Bölgenin yoksulluğu Kars sokaklarına yansımış. Kötü
yapılaşma şehri esir almış. Ama caddelerde sürprizler de çıkıyor karşımıza
Rusların yaklaşık 40 yıl işgal ettikleri Kars’ta Baltık mimarisinin eserlerini
görüyoruz.
Ruslar, Hollanda’dan getirdikleri mimar ve mühendislere
ızgara planlı, birbirini kesen caddelerden oluşan yeni bir şehir kurdurmuşlar.
Bu mimarinin özelliği olarak geniş ve taş kaldırımlı caddeler, parklar ve
bahçeli evler dikkat çekiyor.
Osmanlı mimarisinden ne yazık ki fazla eser kalmamış.
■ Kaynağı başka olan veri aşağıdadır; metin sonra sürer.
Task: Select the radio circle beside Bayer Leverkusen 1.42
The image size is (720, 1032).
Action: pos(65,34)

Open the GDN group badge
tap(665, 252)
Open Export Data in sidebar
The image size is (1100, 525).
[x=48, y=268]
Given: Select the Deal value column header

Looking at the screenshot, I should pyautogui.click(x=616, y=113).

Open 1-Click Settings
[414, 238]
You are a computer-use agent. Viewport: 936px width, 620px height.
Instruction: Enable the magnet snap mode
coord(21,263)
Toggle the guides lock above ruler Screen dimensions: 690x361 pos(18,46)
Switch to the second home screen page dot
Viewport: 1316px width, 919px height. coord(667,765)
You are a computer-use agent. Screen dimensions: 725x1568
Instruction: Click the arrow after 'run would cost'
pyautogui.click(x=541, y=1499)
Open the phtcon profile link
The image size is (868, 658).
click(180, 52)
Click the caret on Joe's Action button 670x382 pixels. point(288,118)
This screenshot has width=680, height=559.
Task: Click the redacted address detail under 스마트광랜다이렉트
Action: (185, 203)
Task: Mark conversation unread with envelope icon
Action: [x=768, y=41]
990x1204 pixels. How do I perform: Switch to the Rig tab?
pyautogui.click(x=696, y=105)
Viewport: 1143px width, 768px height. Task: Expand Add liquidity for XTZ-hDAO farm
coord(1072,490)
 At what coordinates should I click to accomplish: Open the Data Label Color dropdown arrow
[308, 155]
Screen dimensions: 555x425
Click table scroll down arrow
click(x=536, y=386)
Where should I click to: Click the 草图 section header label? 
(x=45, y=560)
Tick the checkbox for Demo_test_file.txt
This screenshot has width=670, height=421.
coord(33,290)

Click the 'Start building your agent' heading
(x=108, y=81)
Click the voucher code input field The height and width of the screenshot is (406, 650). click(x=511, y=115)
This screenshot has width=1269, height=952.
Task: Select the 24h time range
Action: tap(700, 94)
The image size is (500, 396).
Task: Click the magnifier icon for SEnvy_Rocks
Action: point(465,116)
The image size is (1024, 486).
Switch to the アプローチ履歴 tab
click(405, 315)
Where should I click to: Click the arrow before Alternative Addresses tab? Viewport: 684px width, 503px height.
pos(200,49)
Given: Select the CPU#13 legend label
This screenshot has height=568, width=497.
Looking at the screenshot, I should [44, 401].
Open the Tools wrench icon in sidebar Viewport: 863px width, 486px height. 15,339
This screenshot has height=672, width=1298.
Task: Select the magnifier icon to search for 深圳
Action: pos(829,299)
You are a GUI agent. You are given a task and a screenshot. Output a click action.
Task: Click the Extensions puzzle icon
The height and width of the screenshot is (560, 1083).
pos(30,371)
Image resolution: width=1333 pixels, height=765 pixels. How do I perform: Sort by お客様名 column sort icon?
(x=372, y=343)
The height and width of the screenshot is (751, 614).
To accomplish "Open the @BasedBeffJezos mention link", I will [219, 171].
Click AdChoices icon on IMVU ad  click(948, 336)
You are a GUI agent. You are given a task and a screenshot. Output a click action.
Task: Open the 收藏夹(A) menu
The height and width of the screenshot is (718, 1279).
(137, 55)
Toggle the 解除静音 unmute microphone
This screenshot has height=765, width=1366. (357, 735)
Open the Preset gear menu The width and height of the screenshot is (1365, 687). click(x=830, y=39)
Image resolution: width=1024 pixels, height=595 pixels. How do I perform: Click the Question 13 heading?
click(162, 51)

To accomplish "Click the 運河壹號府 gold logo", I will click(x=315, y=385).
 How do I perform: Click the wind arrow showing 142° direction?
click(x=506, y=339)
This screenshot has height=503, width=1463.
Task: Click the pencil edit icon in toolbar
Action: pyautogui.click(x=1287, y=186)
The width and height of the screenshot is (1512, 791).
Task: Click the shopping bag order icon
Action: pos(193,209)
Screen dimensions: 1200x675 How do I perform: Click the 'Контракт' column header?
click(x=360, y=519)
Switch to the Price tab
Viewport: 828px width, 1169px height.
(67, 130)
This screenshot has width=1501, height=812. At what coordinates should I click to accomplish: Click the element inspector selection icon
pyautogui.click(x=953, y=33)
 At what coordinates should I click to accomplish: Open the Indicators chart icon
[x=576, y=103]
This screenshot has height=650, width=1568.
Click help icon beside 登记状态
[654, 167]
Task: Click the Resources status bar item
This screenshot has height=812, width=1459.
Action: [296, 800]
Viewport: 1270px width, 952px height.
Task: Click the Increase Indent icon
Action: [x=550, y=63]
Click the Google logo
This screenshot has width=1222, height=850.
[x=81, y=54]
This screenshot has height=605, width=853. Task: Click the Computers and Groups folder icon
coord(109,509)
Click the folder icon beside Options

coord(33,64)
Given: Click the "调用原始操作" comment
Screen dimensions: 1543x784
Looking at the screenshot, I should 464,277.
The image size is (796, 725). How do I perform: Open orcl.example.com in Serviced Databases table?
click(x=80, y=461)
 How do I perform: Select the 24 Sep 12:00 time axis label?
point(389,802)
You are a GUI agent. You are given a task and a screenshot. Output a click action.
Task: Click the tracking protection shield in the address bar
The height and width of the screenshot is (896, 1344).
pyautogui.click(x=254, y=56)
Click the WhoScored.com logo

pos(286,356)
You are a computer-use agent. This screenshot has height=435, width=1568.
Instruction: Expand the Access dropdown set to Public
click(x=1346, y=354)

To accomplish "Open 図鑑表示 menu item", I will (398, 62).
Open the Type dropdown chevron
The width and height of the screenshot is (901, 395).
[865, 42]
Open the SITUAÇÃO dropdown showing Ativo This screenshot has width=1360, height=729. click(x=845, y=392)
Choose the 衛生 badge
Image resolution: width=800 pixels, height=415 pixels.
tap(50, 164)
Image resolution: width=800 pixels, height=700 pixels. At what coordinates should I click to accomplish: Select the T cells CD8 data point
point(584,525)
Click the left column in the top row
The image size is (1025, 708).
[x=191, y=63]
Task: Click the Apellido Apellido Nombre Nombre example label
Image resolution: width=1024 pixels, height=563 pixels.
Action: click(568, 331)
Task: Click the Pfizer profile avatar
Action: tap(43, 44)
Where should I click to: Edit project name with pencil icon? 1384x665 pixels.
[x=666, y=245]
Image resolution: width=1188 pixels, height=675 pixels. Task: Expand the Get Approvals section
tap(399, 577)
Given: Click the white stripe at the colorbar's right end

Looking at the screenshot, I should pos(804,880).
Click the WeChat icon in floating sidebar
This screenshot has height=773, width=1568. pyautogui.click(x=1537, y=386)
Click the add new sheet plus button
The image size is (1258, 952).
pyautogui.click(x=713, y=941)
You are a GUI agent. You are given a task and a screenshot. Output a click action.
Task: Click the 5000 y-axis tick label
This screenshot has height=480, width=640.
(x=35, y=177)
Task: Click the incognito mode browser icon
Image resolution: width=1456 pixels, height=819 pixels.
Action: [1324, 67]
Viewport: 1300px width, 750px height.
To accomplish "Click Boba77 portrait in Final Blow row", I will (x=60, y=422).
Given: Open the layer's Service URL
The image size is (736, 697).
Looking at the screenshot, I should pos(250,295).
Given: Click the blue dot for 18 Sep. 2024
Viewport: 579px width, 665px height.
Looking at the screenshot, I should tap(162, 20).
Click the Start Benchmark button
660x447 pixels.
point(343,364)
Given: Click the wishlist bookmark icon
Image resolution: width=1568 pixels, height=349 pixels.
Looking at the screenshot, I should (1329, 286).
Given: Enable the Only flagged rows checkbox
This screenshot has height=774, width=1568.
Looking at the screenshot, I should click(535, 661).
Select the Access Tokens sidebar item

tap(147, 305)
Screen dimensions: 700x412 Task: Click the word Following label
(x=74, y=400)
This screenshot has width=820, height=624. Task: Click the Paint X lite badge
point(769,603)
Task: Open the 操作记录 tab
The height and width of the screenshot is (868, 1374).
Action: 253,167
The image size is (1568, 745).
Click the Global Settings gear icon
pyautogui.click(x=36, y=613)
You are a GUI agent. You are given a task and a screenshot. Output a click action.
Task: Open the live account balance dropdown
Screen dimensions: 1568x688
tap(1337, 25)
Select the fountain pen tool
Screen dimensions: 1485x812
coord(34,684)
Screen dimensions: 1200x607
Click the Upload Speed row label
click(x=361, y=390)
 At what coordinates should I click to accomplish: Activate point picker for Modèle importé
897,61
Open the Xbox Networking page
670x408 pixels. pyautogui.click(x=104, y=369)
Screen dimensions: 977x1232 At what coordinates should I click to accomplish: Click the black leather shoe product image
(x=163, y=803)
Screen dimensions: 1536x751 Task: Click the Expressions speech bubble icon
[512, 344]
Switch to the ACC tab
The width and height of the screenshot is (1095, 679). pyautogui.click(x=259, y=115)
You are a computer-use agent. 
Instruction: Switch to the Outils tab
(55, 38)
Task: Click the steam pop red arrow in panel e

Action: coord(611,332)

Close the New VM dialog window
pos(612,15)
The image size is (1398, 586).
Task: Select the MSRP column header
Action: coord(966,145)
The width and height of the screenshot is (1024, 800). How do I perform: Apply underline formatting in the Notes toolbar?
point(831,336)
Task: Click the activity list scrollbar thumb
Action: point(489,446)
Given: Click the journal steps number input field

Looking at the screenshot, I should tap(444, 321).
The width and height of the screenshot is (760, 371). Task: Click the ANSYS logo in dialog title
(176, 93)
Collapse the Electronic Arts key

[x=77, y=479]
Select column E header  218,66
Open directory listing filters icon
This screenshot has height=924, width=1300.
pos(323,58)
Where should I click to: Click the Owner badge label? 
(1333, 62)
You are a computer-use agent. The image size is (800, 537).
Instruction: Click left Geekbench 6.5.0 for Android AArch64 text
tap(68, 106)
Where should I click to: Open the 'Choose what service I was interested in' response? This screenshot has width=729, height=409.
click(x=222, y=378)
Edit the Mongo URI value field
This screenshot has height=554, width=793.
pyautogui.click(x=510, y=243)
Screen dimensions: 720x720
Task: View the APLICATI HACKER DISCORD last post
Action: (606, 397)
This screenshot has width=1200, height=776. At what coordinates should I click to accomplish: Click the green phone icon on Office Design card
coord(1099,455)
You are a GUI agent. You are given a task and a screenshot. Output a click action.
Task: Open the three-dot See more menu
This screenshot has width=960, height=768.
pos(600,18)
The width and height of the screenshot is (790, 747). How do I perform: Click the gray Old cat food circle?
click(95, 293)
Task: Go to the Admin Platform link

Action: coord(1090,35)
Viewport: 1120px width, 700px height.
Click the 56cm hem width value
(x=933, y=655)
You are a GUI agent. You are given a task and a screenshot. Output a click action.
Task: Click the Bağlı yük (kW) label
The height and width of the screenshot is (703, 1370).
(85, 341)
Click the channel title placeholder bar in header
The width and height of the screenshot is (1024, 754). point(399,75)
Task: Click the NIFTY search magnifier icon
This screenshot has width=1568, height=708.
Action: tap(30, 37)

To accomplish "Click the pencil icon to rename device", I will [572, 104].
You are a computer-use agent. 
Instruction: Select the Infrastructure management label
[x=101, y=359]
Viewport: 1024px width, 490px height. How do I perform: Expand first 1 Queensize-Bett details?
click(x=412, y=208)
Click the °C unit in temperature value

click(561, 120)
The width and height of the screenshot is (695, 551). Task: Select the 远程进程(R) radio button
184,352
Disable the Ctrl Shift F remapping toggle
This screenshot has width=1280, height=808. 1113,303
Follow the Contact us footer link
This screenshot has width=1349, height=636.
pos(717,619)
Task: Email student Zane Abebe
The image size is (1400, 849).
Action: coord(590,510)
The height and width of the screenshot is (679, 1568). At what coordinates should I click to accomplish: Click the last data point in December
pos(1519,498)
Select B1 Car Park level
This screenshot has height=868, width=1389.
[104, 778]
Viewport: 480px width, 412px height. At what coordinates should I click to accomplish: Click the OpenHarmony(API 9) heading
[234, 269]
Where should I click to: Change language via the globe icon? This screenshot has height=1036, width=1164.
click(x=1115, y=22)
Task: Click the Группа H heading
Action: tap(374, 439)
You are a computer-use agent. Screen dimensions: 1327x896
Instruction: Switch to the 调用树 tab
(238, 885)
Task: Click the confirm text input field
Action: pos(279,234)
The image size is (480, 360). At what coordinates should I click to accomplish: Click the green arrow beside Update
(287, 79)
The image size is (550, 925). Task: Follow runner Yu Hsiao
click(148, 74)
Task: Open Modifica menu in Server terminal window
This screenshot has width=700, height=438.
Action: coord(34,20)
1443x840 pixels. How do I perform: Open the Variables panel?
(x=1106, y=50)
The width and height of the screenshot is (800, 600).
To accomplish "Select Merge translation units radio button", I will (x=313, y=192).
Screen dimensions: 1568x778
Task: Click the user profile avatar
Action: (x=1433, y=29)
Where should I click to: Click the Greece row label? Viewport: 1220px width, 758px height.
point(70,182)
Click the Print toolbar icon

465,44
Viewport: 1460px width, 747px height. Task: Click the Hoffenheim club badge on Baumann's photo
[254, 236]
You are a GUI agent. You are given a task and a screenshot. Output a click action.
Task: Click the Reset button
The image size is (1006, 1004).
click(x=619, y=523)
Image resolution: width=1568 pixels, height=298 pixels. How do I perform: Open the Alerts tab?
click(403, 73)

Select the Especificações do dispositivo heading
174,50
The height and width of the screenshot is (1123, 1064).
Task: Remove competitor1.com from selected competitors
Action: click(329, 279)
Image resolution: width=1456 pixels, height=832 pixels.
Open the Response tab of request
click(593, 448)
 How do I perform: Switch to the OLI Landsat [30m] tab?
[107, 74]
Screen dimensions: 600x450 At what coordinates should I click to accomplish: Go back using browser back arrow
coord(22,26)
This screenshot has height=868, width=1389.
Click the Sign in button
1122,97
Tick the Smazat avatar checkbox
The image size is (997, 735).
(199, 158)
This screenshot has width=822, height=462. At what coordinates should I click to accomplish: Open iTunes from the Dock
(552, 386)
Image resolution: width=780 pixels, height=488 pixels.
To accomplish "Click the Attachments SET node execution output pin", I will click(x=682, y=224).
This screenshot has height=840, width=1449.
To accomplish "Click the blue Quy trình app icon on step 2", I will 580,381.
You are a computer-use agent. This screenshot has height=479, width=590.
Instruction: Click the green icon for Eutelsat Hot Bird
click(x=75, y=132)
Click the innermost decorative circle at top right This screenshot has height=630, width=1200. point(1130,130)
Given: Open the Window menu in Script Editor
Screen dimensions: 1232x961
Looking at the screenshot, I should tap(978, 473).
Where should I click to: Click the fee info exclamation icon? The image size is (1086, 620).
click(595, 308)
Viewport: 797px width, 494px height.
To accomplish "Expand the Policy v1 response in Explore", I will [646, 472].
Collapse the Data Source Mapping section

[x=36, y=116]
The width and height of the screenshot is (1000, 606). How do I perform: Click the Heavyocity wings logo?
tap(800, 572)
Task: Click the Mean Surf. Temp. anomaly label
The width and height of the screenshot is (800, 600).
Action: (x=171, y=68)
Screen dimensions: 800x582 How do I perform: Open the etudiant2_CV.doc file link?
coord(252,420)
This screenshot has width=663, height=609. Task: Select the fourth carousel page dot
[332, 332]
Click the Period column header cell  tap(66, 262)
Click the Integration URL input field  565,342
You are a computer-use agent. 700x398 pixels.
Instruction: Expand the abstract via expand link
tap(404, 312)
Kars Kalesi'nin sol tarafındaki tepede ise üzerinde hayli tartışmalar yapılan ve sonunda da ucube olduğu gerekçesiyle yıkılan "İnsanlık Heykeli"nin kaidesi bulunuyor.
Kalenin eteğinde ise Havariler Kilisesi bugünkü adıyla Kümbet Camii
bulunuyor.
Dört yonca yaprağını andıran bu Ermeni kilisesi yörede çok
kullanılan bazalt taşından yapılmış. Kilise Rus işgali sırasında da Rus Ortodoks Kilisesi olarak kullanılmış.
Yine aynı alanda Evliya Camii- Hasan-i Harakani Türbesi yer
alıyor.
1033 tarihinde Anadolu’ya gelen ilk Alperen’lerden Ebu’l Hasan Haraka-i
Kars’ta şehit düşmüş, 1064 yılında da Selçuklu Sultanı Alparslan tarafından
Harakan-i külliyesi kurulmuş. Külliye 1500’lü yıllarda genişletilerek Evliya
Camii yaptırılmış.
Caminin hemen karşısında Kale Burcu bulunuyor. Saltuklu
Sultanı tarafından 1153 yılında inşa edilen Kars Kalesinin dış surlarını çevreleyen
7 büyük burçtan birisi. Altıgen planlı bu burçta da bazalt taşı kullanılmış.
Kentte Namık Kemal’in evi, Osmanlı taş köprüsü, Gazi Ahmet
Muhtar Paşa Konağı, Fethiye Cami, Kars Müzesi, Kazım Karabekir Paşa’ya ait
vagon ve tabyalar görülmesi gereken yerlerden bazıları.